安倍「働き方改革」の本質を問う 狙いは労働の破壊と労働組合の解体/大野和興

労働者は物じゃない
 「改革」と「革命」が大好きな安倍首相が満を持してはなつ「働き方改革」法案が今通常国会に出てくる。2018年度予算案が成立した後、4月にも国会審議がはじまる見通しだ。
 安倍「働き方改革」とはいったいどういうものか。そこで貫かれているのは、労働という行為そのものの解体と、労働する主体である人間の破壊だとみることができる。(お)

すべて安倍官邸主導ではじまった
アンクル安倍ナチス編

 2016年9月、第3次安倍内閣のもとで、安倍首相を議長とする「働き方改革実現会議」なる機関がつくられた。あくまで安倍首相の私的諮問機関という位置づけだが、当時安倍首相が唱えていた「1億総活躍社会」実現の柱として、大きな意味をもっていた。翌2017年3月28日、実現会議は首相官邸で会議を開き、実行計画をまとめた。

 厚生労働省はこれを受け、2017年9月、労働政策審議会の答申をもとに「働き方改革を推進するための関係法律の整備に関する法律案要綱」を発表した。安倍首相がこの「働き方改革」にいかに力を入れているかは、今年1月22日の衆院での施政方針演説でわかる。
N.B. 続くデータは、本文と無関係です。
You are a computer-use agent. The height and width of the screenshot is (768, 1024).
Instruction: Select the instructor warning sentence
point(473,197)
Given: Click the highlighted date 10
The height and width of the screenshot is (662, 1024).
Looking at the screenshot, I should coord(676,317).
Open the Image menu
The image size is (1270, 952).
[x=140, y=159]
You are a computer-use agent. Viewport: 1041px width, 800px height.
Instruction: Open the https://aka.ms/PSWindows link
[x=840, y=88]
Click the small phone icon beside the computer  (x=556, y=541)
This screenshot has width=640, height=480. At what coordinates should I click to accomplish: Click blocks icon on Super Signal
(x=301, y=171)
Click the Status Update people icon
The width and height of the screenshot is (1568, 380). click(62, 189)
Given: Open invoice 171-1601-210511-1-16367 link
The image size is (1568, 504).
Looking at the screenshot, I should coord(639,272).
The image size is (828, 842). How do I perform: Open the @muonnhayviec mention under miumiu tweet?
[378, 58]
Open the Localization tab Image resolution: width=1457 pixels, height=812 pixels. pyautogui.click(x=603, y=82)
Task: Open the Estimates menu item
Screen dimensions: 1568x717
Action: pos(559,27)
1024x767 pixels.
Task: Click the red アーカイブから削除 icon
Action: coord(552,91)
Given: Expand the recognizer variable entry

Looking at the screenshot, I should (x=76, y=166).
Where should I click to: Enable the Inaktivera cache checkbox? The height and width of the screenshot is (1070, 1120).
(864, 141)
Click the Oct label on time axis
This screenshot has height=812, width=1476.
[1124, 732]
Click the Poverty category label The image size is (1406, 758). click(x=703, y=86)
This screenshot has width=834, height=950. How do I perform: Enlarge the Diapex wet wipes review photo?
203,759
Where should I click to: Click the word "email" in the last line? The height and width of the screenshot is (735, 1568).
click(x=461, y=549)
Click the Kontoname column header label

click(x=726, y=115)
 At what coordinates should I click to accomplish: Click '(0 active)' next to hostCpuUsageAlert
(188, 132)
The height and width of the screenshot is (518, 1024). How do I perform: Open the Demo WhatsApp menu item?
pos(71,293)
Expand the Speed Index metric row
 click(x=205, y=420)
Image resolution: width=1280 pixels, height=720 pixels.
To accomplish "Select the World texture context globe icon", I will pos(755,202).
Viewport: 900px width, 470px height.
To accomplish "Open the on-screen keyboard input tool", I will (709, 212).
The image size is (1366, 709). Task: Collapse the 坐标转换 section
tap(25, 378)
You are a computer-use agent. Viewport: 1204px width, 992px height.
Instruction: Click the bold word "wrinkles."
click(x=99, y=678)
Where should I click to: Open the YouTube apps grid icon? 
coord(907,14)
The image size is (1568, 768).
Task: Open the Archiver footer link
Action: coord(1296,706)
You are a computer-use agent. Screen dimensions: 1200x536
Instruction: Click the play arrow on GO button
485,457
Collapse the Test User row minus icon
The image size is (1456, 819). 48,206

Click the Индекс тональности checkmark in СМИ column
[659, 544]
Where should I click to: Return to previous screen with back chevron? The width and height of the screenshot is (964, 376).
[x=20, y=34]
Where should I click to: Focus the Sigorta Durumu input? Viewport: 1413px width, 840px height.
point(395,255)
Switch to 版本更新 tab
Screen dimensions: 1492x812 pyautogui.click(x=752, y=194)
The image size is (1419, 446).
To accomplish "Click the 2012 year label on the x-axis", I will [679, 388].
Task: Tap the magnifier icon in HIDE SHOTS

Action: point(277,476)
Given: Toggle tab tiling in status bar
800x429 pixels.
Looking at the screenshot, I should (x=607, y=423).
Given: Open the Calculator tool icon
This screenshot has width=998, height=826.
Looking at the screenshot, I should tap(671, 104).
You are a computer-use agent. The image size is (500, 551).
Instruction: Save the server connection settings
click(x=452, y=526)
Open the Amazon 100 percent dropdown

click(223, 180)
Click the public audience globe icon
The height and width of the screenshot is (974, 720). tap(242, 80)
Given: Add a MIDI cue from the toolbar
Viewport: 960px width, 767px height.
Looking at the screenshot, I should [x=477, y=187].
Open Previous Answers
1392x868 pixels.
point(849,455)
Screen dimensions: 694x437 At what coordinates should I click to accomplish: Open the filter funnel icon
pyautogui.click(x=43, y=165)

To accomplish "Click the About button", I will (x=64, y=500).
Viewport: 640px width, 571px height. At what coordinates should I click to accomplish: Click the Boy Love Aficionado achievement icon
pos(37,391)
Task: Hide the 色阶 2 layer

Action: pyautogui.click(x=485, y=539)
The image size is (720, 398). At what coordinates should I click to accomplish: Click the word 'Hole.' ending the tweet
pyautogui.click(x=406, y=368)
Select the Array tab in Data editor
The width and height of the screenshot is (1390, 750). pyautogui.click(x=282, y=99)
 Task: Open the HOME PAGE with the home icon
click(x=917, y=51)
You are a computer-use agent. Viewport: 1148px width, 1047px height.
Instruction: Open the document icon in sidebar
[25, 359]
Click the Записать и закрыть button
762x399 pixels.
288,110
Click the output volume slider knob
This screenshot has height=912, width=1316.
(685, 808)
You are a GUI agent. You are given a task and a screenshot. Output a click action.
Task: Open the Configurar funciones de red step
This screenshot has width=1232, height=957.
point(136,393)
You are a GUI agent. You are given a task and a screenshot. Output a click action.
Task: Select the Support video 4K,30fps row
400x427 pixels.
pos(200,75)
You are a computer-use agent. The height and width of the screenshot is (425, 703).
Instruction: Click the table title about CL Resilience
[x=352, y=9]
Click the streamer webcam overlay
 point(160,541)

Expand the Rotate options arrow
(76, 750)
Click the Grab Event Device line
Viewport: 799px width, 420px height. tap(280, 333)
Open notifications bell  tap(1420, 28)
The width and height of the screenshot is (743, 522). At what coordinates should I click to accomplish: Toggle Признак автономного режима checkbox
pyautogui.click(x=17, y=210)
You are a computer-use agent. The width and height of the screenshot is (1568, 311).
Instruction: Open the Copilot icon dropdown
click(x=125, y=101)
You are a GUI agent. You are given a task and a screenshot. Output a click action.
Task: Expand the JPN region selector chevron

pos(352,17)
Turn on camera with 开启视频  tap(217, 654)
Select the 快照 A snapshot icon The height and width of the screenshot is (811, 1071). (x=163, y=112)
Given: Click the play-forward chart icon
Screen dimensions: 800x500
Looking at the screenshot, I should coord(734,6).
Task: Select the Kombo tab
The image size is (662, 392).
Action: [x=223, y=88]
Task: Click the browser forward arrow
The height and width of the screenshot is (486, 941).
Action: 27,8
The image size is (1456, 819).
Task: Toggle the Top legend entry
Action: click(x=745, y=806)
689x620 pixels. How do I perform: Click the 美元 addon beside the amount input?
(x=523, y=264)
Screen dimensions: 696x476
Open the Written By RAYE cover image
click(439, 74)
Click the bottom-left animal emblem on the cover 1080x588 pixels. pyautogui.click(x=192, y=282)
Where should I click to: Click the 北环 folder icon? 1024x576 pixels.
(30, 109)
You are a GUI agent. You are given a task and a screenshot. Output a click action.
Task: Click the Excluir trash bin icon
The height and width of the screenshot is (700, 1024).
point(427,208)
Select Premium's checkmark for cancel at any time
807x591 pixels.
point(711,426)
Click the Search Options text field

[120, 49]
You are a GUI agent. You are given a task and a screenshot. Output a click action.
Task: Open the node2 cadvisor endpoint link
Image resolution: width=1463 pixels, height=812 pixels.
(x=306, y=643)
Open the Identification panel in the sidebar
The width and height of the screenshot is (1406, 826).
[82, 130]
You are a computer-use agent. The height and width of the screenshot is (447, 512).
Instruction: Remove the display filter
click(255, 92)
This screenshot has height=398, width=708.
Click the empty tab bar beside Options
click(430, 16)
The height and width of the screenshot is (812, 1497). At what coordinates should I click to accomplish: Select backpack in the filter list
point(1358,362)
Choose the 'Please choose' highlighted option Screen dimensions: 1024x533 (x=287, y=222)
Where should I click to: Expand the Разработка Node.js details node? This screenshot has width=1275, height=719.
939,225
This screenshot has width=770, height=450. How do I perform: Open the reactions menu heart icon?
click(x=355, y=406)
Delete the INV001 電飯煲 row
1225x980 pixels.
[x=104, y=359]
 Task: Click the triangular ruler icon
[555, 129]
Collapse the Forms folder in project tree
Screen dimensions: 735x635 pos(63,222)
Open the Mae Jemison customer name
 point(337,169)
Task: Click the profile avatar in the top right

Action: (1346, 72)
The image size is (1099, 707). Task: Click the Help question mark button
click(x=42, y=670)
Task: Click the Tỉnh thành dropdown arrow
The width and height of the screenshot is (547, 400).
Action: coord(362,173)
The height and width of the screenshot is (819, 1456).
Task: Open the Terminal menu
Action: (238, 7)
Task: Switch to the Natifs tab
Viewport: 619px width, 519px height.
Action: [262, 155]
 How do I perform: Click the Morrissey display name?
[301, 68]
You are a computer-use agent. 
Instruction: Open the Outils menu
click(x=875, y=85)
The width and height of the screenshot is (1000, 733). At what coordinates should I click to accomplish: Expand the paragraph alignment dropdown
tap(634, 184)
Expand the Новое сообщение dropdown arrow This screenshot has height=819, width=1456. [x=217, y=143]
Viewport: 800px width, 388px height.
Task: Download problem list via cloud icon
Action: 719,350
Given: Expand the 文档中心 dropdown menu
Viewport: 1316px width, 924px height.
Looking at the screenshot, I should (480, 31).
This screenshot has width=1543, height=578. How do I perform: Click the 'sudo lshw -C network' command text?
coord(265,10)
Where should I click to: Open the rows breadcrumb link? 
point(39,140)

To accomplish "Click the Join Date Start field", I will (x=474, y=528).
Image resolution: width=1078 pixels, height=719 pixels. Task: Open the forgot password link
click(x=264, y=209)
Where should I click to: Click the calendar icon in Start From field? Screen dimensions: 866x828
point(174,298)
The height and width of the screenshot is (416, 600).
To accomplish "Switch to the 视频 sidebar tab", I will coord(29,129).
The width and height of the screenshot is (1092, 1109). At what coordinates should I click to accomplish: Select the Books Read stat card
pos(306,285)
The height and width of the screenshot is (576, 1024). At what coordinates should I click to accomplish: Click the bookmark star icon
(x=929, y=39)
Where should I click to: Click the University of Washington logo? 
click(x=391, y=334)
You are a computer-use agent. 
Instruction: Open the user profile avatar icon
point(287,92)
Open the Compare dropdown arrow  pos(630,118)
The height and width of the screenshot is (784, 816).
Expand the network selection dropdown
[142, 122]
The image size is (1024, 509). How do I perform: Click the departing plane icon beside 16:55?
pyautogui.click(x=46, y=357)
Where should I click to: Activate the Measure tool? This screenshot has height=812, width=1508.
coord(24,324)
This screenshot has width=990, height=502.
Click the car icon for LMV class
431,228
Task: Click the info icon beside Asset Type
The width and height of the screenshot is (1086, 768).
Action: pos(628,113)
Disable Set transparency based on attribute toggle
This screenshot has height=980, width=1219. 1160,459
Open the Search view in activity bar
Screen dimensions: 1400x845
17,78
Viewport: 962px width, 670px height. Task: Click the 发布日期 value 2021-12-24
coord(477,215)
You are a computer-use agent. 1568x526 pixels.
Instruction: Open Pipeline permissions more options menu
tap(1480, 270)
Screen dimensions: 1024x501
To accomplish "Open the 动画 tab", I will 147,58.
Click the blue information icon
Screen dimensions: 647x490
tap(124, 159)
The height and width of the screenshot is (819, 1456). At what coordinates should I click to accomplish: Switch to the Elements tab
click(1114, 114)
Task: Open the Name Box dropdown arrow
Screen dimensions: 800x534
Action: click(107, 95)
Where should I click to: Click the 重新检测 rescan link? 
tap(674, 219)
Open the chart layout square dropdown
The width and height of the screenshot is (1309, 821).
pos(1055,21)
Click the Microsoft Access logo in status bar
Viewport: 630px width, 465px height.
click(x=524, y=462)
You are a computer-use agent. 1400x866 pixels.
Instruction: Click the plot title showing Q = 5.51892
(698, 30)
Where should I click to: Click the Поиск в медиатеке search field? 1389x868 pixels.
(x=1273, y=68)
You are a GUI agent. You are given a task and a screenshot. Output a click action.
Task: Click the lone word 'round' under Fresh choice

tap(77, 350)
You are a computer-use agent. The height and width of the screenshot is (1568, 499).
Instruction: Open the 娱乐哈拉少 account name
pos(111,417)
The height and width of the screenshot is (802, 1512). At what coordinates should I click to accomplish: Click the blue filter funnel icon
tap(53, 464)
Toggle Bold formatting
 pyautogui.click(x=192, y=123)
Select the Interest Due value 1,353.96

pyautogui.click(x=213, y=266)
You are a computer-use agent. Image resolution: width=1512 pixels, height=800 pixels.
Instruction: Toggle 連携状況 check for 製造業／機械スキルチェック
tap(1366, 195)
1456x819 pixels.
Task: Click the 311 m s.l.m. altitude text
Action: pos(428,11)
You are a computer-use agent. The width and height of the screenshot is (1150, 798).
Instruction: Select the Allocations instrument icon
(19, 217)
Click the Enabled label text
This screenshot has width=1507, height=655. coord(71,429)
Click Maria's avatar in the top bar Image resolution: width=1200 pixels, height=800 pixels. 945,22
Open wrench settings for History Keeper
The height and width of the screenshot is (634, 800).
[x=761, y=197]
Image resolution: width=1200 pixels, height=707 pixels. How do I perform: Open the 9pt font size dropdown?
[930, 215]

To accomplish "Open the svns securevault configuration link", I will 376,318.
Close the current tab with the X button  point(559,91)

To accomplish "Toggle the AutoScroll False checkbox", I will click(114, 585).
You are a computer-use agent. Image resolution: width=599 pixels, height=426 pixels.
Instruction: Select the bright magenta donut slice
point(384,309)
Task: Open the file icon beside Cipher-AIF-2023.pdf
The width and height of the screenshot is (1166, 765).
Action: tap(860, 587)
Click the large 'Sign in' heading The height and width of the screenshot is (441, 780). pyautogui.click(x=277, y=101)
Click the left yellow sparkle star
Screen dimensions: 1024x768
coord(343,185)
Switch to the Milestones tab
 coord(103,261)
 「働き方改革」は前説に続く各論の最初に置かれていた。それは「『働き方改革』を断行します。子育て、介護などさまざまな事情をかかえる皆さんが、意欲をもって働くことができる。誰もがその能力を発揮できる、柔軟な労働制度へと抜本的に改革します。戦後の労働基準法制定以来、70年ぶりの大改革であります」という、いかにも高揚した一節ではじまった。そして「働き方改革」は成長戦略そのものであることを強調して終わった。


過労死の合法化

 安倍政権が準備している「働き方推進法案」は (1) 雇用対策法改正 (2) 労働基準法 (3) 労働時間等設定改善法 (4) 労働安全衛生法 (5) パートタイム労働法 (6) 労働契約法 (7) 労働者派遣法 (8) じん肺法の八つの法律を一括改正するという形をとっている。それぞれの個別の審議を省略するという安倍政権のお得意の手法だ。

 その中身を具体的にみると、次のようになる。

■月100時間残業を容認する「残業上限規制」。これは月80時間という過労死ラインをはるかに上回るもので、過労死の合法化そのもの。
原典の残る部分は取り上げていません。